_The input_
-*-*-

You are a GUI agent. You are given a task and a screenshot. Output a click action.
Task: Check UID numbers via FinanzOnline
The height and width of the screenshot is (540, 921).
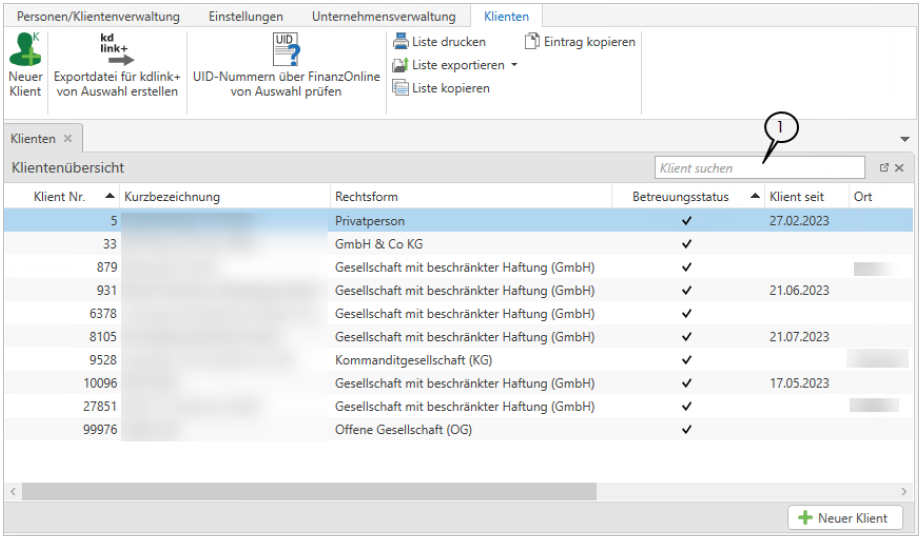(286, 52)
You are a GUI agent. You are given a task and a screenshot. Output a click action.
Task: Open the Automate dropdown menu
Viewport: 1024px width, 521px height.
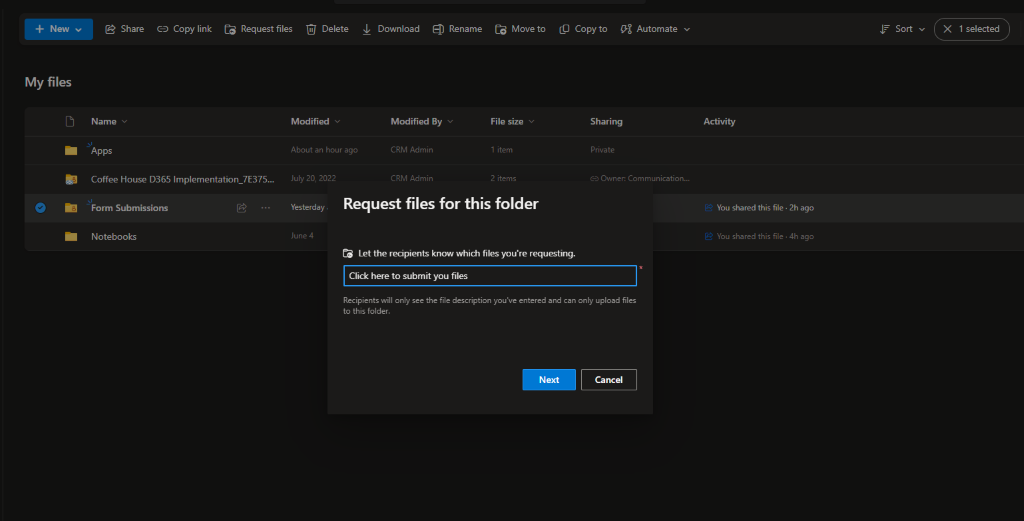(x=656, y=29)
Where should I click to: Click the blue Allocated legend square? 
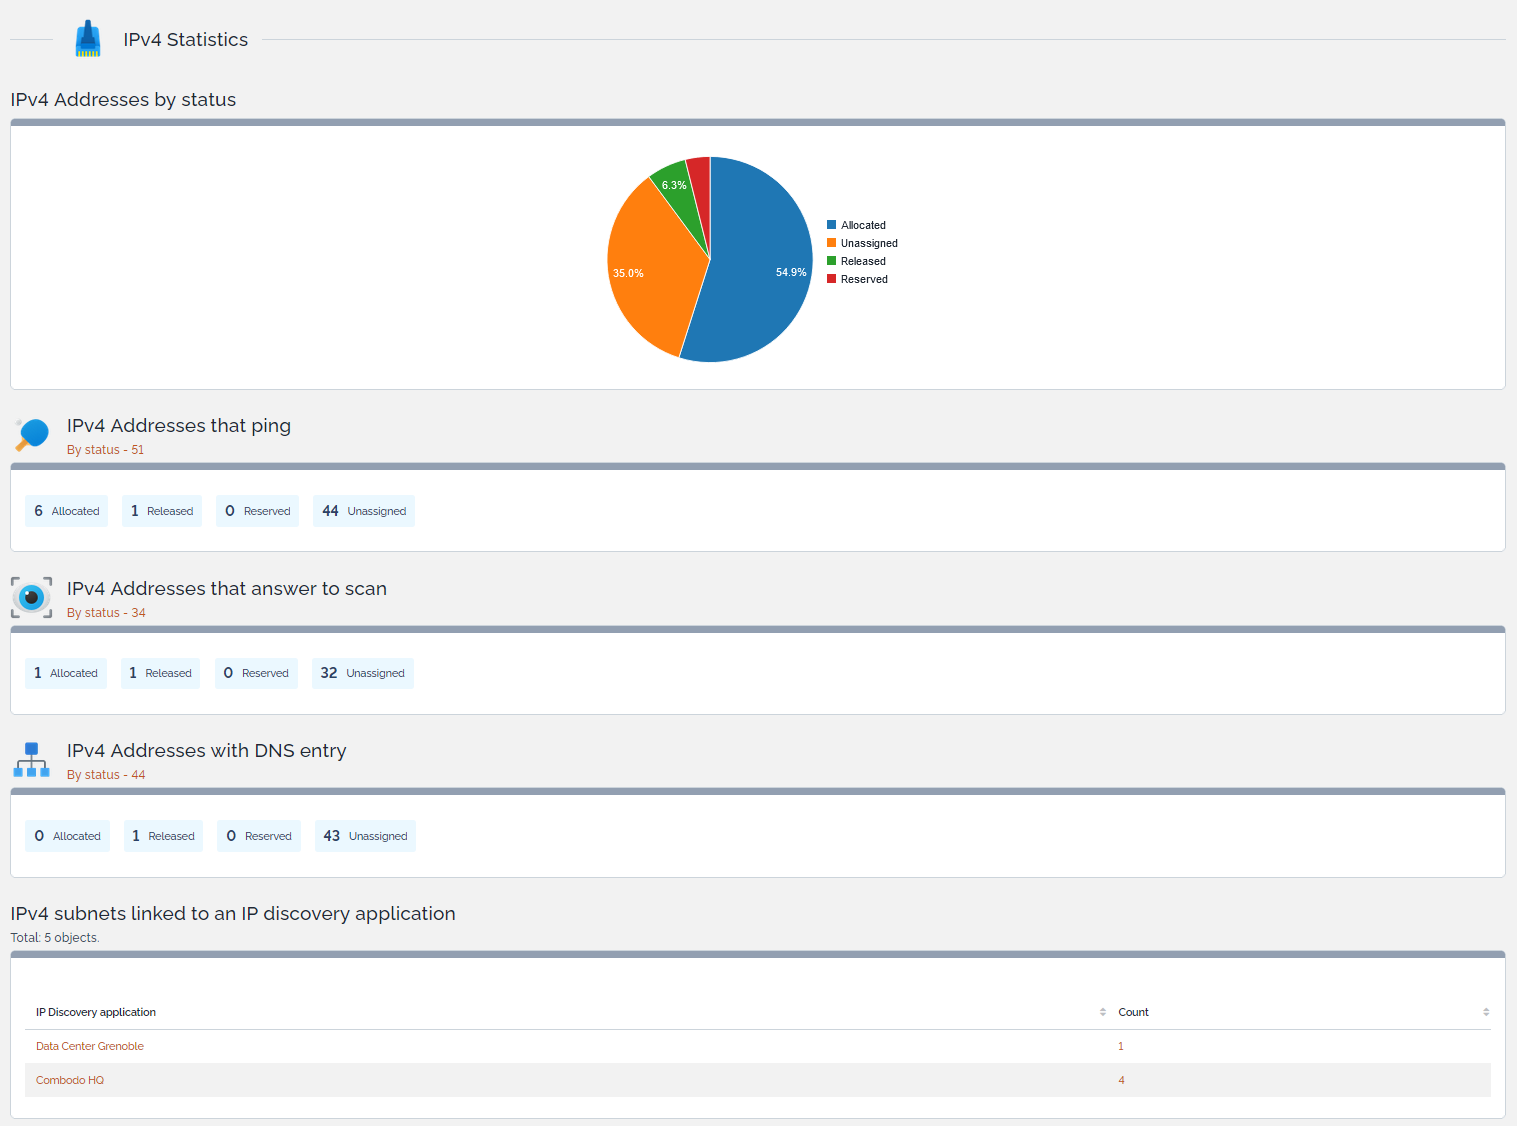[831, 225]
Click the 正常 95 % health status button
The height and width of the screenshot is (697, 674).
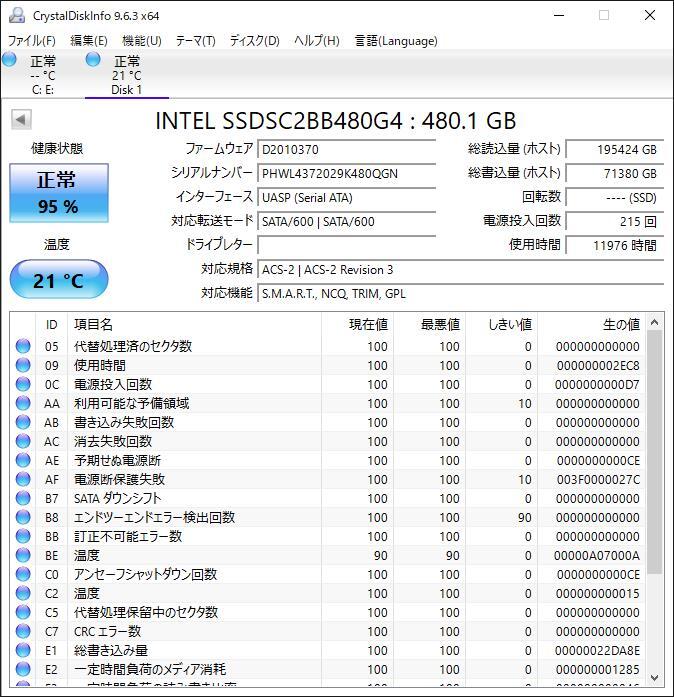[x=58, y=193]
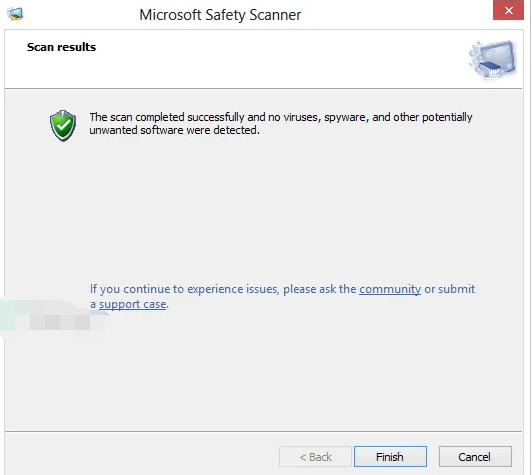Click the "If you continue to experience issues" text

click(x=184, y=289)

-*-*-

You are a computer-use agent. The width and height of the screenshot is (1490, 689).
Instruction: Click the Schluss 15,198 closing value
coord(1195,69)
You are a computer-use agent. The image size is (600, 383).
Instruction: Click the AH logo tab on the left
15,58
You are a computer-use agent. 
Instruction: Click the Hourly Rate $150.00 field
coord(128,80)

-*-*-

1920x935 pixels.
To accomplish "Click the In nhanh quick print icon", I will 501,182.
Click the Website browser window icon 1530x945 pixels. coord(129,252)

-*-*-

_Exercise brief_
Each line carrying the string "computer" should be copied out from the entries.

_Reply to the exercise_
You are a computer-use agent. The width and height of the screenshot is (1490, 689).
You are a computer-use agent. The image size is (600, 383).
You are a computer-use agent. 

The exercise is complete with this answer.